Round 3 – Post rest week, day 66

Well the time is fast approaching for coaching to begin and the challenges of working out while spending 2 nights a week at the gym. Not only that, but now I have the baby to contend with who I am beginning to suspect doesn’t have my fitness as one of her main priorities in her life. Each year I have a problem getting the workouts done when it comes to coaching season, not because it is particularly hard to do but because it becomes a great excuse not to do it. This year, I can’t afford to be that way. It is less than 20 days until coaching which (much like last year) won’t quite allow me to finish the program before I start. What I really need to do is to start thinking about my next quarter and what to do with my workouts that will allow me the time, flexibility and challenge to keep my fitness up.

I substituted a bench workout for my chest, shoulders and triceps workout on Monday. It is a significantly different workout than doing pushups and I found that I really missed that full pump that I can only really get from heavy benching. Fortunately due to the type of bench I have I can also do a pretty good shoulder press workout too since doing flies doesn’t really cut it for building or maintaining your shoulder mass. I did find however that I was not sore after, which speaks to the conditioning of the muscle, regardless of the diminished strength. It was great to get back to basics, and I think come the coaching season I will be incorporating a couple of bench workouts into my program. They are short and intense and remind me of why I have been going to the gym for all these years.

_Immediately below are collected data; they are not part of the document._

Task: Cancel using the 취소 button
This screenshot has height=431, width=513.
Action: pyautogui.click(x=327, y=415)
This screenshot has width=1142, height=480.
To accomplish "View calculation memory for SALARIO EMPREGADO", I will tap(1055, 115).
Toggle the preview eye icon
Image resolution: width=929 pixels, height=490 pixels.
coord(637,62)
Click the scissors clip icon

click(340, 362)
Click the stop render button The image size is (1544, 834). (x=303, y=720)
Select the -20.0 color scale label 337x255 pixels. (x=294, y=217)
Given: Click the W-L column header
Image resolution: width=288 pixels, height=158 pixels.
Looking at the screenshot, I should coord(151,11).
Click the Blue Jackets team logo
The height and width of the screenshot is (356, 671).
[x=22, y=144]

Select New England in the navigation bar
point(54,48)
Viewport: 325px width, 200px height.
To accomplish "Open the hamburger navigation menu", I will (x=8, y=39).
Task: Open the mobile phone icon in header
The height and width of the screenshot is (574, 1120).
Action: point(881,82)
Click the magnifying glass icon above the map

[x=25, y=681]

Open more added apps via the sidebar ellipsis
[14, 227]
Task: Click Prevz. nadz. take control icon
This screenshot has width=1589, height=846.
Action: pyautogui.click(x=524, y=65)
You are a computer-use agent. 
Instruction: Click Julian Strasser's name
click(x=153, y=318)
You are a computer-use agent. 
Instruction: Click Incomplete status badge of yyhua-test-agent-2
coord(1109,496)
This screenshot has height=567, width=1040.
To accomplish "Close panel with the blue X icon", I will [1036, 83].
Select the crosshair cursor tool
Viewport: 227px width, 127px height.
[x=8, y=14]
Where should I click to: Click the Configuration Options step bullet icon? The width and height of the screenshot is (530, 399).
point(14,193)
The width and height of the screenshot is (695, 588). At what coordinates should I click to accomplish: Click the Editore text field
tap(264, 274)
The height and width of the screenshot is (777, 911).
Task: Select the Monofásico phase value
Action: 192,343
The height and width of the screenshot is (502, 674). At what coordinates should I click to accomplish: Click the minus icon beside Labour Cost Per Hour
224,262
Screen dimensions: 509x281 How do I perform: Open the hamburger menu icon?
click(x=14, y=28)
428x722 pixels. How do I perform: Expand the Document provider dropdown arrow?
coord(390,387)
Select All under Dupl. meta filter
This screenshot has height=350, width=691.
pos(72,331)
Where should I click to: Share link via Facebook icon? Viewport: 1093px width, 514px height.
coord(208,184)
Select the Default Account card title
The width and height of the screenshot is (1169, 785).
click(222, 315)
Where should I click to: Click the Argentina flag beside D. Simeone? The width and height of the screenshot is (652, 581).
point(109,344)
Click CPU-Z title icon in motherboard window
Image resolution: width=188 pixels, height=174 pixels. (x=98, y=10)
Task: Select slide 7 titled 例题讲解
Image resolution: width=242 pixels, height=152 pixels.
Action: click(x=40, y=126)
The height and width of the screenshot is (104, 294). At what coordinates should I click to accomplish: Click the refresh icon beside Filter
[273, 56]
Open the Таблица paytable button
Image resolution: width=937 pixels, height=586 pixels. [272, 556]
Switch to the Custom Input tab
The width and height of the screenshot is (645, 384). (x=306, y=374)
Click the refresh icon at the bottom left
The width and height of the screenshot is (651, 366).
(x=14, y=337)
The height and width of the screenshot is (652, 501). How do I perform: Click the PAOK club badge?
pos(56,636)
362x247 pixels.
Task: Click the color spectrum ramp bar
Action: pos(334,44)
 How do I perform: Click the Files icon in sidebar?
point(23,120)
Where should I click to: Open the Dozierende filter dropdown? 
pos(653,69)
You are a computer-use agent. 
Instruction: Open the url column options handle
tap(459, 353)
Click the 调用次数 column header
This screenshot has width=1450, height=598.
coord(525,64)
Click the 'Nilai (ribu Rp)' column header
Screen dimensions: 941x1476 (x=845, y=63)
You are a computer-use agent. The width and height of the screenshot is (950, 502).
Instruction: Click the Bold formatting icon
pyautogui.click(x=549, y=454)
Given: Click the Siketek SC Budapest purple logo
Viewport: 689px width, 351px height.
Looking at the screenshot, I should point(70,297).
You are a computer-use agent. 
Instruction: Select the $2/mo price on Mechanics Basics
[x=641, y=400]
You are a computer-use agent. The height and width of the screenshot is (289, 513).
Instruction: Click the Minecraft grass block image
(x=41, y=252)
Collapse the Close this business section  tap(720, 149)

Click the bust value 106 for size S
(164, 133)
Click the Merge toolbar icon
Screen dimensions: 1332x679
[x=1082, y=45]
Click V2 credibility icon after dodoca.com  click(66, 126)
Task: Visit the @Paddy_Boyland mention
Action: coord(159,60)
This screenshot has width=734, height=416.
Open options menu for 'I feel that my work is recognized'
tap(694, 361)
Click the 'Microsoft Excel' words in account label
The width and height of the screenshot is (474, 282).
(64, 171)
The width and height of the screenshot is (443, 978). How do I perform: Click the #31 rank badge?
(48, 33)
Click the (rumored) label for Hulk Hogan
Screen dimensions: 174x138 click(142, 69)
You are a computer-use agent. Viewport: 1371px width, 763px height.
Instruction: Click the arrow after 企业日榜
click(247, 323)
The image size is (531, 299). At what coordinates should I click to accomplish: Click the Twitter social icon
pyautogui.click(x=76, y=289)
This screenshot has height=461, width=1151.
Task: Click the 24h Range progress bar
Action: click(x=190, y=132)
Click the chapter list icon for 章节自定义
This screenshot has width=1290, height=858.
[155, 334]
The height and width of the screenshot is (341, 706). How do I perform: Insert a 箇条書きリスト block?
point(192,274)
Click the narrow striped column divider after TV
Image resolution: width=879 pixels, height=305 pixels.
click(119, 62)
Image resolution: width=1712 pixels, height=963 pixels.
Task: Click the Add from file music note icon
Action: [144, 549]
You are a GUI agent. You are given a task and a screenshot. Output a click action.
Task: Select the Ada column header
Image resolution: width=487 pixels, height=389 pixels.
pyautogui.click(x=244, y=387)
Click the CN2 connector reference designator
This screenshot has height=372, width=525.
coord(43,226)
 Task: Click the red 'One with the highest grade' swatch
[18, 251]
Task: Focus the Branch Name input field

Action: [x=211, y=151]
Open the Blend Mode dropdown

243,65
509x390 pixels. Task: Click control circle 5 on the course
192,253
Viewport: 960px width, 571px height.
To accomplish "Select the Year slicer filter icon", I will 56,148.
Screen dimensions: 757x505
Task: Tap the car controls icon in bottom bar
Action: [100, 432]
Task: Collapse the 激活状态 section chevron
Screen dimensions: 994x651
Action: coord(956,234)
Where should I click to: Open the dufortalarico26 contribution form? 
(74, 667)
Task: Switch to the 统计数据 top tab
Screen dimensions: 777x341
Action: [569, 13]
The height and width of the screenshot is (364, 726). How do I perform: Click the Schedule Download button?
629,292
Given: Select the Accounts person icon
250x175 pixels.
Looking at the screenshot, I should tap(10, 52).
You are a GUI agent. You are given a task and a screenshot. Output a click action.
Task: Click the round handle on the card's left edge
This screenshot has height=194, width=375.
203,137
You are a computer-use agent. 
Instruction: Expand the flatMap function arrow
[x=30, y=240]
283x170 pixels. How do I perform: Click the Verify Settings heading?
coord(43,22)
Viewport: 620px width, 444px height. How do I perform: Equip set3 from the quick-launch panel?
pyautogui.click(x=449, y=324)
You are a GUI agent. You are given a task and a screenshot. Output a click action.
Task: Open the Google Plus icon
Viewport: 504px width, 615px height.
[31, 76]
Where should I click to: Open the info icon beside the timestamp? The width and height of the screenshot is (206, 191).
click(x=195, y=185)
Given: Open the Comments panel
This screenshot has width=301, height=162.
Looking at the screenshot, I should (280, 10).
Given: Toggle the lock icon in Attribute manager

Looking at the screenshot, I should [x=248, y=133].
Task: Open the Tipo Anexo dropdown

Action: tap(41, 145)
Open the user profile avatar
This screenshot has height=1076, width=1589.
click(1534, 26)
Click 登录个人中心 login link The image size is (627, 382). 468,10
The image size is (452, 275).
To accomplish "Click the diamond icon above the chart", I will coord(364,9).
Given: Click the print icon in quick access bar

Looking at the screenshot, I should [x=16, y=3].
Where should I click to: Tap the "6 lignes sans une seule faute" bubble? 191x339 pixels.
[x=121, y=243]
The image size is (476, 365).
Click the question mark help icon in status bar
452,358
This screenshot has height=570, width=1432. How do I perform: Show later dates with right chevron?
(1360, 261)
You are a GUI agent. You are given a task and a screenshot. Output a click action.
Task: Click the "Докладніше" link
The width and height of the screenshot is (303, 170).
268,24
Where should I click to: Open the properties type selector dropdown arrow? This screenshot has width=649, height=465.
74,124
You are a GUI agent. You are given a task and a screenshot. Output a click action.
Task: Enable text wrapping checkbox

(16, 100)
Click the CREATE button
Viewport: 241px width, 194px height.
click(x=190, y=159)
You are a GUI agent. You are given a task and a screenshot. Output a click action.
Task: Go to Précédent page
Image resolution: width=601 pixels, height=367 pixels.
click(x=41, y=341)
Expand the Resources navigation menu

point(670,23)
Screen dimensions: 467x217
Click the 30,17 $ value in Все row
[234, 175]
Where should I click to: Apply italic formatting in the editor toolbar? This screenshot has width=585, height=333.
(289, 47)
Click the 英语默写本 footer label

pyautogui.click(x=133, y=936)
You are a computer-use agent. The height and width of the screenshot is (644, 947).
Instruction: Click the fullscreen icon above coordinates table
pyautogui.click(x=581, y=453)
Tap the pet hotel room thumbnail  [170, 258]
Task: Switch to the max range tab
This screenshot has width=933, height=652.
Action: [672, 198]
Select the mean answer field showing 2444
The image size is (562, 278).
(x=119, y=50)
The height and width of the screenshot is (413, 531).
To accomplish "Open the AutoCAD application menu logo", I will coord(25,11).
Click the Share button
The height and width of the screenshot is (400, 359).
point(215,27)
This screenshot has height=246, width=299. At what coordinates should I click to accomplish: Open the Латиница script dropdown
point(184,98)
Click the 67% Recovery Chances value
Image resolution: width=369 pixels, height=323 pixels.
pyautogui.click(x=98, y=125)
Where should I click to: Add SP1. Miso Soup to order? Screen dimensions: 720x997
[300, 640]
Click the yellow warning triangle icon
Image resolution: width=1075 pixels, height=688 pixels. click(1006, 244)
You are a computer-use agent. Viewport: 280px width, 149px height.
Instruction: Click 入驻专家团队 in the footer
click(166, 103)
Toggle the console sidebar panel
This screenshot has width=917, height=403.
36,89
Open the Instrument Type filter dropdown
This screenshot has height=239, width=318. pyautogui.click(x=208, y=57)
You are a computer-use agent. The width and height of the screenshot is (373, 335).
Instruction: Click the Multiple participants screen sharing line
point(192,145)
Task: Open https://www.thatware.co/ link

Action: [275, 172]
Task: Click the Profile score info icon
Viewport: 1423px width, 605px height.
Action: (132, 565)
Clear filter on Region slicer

Insanity however, is still kicking my ass. I am doing the max workouts now which I find better since I am unable to match the intensity that is required to get the most out of the shorter workouts. I think as time goes along I should also consider getting outside while the weather starts to cool down and do some short distance runs, maybe 1 -3 km at a quick pace to get my running back. I find that jogging hurts my calves and feet but running doesn’t. Weird huh?